By Jerome A. Cohen
It is too early, of course, to adequately evaluate the outcome of the Meng Wanzhou extradition case. The PRC Government has not yet issued any explanation of its release of the two Michaels, and we do not know what will be done about the hapless Schellenberg’s politically-inspired death sentence still pending final review. We do have Hu Xijin’s warning in Global Times that the prosecutions of the two Michaels should alert other countries that they shouldn’t seek to detain Chinese international business personnel even in the course of a conventional extradition proceeding. Ironically, the PRC’s arbitrary detentions of the two Michaels warned the world’s law-abiding business people that they are risking their personal freedom by traveling to China. Moreover, the PRC itself has been very active, although often frustrated, in seeking to employ extradition and detention of suspects in many countries. A more civilized response to the US effort to extradite Ms. Meng than abusing the two Michaels in ways that have shamed the PRC before the international community might have been, if justified, for it to seek the extradition from a third country of Americans suspected of violating China’s criminal law, such as it is.
Although the US Government apparently settled the case more leniently than in some of the usual deferred prosecution agreements, these decisions have always involved a broad exercise of prosecutorial discretion, as do similar decisions not to proceed with prosecution of other cases that appear to meet the technical prerequisites to criminal conviction. (Full disclosure, long ago I served briefly as a federal prosecutor in Washington, DC). Yet anyone who reads the DOJ’s summary of the case and the statement of facts accepted by Ms. Meng will see that the DOJ received from her a powerful admission of intentional, continuing deceitful international business misconduct that should be noted by any foreign entity and executives doing business with China. This is also a vivid illustration and concrete explanation of why the USG seeks to punish foreigners – corporate and individual – who seek to use the US financial system while abusing it in violation of the laws that enable that system to be so valuable to the world.
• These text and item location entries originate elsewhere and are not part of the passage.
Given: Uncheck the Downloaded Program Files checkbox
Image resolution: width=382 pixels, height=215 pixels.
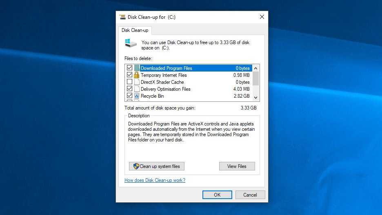Looking at the screenshot, I should coord(130,68).
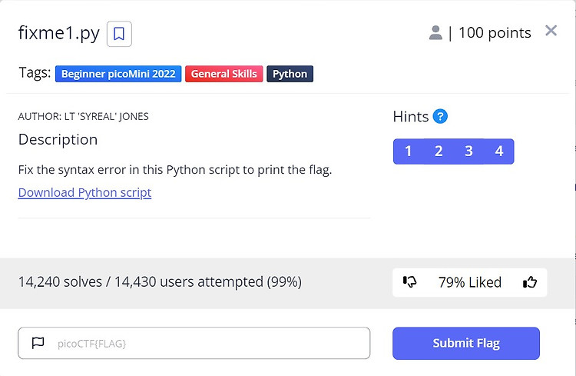Click the Hints help question mark icon
The height and width of the screenshot is (376, 576).
440,117
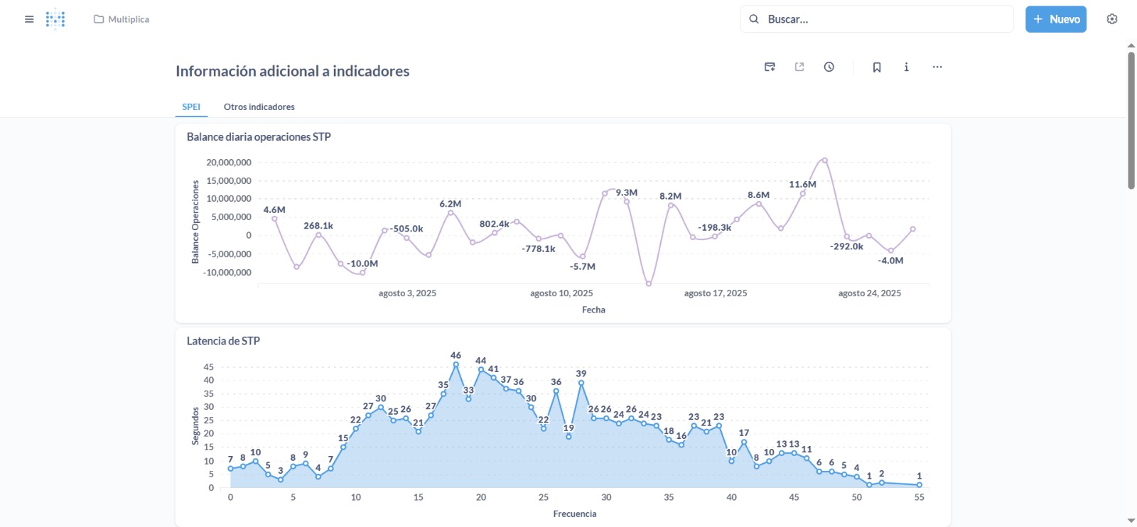Toggle the bookmark for this dashboard
This screenshot has width=1137, height=527.
(877, 67)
Another aspect worthy of consideration is what the case implies about the independence of the judiciary in Canada. Liberal democracies occasionally experience embarrassing exceptions to their practice of judicial independence of political authority. Yet in those countries whose legal systems generally inspire respect, judicial independence does exist in practice, especially in the national and prominent state or provincial court systems and despite judges’ varied philosophical predispositions in outlook. The Canadian system certainly seems to take judicial independence seriously. Indeed, in the Meng case none of the three governments involved in the dispute seemed eager to allow the matter to be decided, at least in part, by the Canadian courts. The Canadian hearing judge was in a very tight spot. She reportedly conducted the hearings fairly and intelligently, although I personally thought she allowed the proceedings to drag on at too great length, given the consequences for the unfairly detained Michaels. My hope was that, in the absence of a political settlement, she would soon decide to deny extradition on the ground that President Trump had converted an originally legitimate request into a political act that justified denial in accordance with accepted extradition law and practice. That might have been thought by some to be stretching traditional extradition jurisprudence and the USG might have felt obligated to spur the Canadian Government to appeal the decision, which could have made the case drag on for a couple of more years. Yet the Biden administration might instead have gratefully acquiesced in the decision, which would have put the onus on Trump rather than the DOJ. But that would have resulted in no powerful admission of wrongdoing by Ms. Meng.
Let’s see how the PRC spins the immediate release of the two Michaels. It will be difficult to conceal the implicit repudiation of its previous pretense that its legal system had been operating without regard to the Meng case. The PRC’s actions in this case have revealed for all to see that its criminal justice system is cruel and arbitrary in many respects, despite halting legislative and administrative reforms. The US DOJ can now go back to its preoccupation with trying to cure the injustices of America’s superior, yet deeply flawed, system. Canadian justice, which treated Ms. Meng admirably and made available very able defense lawyers, seems to have vindicated Prime Minister Trudeau’s oft-expressed confidence in the judicial system. Yet it too must wrestle with the perennial challenges of racism, poverty and inequalities of various kinds.